- [Excerpted records]:
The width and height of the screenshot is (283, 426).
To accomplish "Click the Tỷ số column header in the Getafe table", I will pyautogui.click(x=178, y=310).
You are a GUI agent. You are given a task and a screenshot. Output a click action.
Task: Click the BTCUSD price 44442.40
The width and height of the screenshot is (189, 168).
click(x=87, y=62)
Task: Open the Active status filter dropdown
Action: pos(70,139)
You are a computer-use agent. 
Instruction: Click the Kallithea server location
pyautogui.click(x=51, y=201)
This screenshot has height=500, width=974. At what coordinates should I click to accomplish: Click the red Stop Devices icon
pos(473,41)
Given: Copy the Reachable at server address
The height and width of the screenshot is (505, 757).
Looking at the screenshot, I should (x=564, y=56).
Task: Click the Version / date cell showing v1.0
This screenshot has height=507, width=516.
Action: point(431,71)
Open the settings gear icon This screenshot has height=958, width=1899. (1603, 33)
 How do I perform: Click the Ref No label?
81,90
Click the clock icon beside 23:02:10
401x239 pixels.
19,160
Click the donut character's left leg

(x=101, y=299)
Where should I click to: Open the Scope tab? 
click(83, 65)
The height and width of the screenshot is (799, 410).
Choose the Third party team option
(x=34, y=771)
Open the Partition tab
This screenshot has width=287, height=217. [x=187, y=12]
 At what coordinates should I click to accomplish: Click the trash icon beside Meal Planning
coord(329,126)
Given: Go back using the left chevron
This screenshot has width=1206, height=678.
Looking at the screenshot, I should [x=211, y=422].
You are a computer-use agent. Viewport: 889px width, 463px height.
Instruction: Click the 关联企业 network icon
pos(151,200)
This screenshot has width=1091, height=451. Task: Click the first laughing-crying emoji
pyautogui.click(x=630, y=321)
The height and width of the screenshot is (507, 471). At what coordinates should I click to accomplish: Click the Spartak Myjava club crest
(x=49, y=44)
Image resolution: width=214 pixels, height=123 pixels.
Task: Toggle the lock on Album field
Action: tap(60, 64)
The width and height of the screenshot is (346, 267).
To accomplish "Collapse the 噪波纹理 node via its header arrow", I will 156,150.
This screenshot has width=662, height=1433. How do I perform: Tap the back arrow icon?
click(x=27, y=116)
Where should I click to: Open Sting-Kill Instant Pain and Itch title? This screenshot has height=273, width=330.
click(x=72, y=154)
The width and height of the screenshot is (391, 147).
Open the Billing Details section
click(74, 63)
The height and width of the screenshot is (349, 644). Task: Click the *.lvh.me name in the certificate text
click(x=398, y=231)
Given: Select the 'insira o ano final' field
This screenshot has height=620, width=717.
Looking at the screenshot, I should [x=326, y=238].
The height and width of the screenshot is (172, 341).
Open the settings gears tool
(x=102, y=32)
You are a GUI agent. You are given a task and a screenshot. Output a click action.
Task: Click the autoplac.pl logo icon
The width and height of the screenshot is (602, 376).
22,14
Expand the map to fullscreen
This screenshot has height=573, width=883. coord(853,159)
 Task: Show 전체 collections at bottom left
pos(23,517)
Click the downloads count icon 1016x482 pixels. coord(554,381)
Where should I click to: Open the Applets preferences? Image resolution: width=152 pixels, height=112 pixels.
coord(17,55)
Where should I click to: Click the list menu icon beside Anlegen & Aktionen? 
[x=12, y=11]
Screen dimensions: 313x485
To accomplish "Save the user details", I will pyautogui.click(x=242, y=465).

- [What needs to be done]:
Whenever a line in the data holds "header", copy that line.

- [Solution]:
To accomplish "Click the Tỷ số column header in the Getafe table", I will pyautogui.click(x=178, y=310).
To accomplish "Collapse the 噪波纹理 node via its header arrow", I will 156,150.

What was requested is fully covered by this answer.